Benda itu milik nenek buyut, jadi ia sadar harus memperlakukannya dengan sangat hati-hati. Jambangan itu adalah salah satu benda berharga kesayangan Ibu. Ibu pernah mengatakannya.
Jambangan itu, yang dibungkus dan diletakkan di tempat yang tinggi, memang sengaja dijauhkan dari jangkauan tangan-tangan kecil. Namun, entah bagaimana ia bisa juga mencapainya. Sebenarnya ia hanya ingin melihat kuncup mawar kecil di tepi bagian bawah vas itu. Ia tidak sadar bahwa tangan seorang anak kecil berusia lima tahun kadang-kadang canggung dan tidak cocok memegang barang porselen halus. Jambangan itu pecah saat terjatuh. Ia pun mulai terisak. Isakan itu berubah menjadi sedu-sedan, makin lama makin keras. Dari dapur, sang ibu yang mendengar puteranya menangis segera datang. Ia bergegas menyusuri lorong rumah dan sampai di sudut ruang itu. Kemudian, ia berhenti dan melihat perbuatan putranya.

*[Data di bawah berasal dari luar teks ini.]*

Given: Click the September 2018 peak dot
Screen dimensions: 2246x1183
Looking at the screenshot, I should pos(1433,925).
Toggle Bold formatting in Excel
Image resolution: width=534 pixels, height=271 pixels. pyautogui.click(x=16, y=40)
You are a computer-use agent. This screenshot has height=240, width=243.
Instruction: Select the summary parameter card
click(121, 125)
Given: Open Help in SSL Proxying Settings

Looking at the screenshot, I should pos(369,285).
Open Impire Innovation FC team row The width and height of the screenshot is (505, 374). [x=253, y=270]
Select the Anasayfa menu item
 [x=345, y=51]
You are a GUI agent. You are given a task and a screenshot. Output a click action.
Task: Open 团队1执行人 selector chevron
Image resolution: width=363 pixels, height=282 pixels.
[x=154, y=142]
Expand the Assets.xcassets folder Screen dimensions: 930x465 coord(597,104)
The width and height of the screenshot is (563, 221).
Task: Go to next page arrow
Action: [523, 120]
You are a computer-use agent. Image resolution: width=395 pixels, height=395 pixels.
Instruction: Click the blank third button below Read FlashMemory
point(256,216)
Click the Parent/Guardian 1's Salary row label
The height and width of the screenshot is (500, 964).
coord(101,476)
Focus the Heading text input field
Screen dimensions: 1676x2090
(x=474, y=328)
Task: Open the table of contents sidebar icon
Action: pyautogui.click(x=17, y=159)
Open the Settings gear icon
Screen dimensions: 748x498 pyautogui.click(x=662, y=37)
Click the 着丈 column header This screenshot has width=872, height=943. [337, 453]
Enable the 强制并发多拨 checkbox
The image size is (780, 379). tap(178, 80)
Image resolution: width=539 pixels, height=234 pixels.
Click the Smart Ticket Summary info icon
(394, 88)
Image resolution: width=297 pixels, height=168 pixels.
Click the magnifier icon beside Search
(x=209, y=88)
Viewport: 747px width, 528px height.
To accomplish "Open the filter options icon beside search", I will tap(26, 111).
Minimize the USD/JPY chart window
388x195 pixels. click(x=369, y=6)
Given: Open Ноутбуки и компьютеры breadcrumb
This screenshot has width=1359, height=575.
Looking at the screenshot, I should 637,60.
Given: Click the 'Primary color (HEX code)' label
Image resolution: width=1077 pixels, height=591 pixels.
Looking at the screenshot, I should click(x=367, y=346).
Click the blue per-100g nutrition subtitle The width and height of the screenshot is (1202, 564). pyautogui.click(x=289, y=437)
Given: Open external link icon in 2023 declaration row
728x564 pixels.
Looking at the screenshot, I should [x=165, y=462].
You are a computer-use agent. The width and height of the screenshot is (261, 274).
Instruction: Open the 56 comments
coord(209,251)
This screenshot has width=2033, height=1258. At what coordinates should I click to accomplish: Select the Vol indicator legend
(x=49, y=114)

Di sela-sela tangisnya, sang putra dengan susah payah mengucapkan, “Aku memecahkan … jambangan itu.”
Kemudian, ibunya memberikan suatu hadiah. “Syukurlah … kupikir kau terluka!” Ibunya memandang dengan lega. Ia dipeluk dengan lembut sampai tangisnya berhenti.
Ibu itu menyampaikan pesan yang sangat jelas. Anaknyalah yang berharga. Walaupun sekarang ia telah menjadi pria dewasa, peristiwa itu masih merupakan hadiah yang tersimpan di hatinya.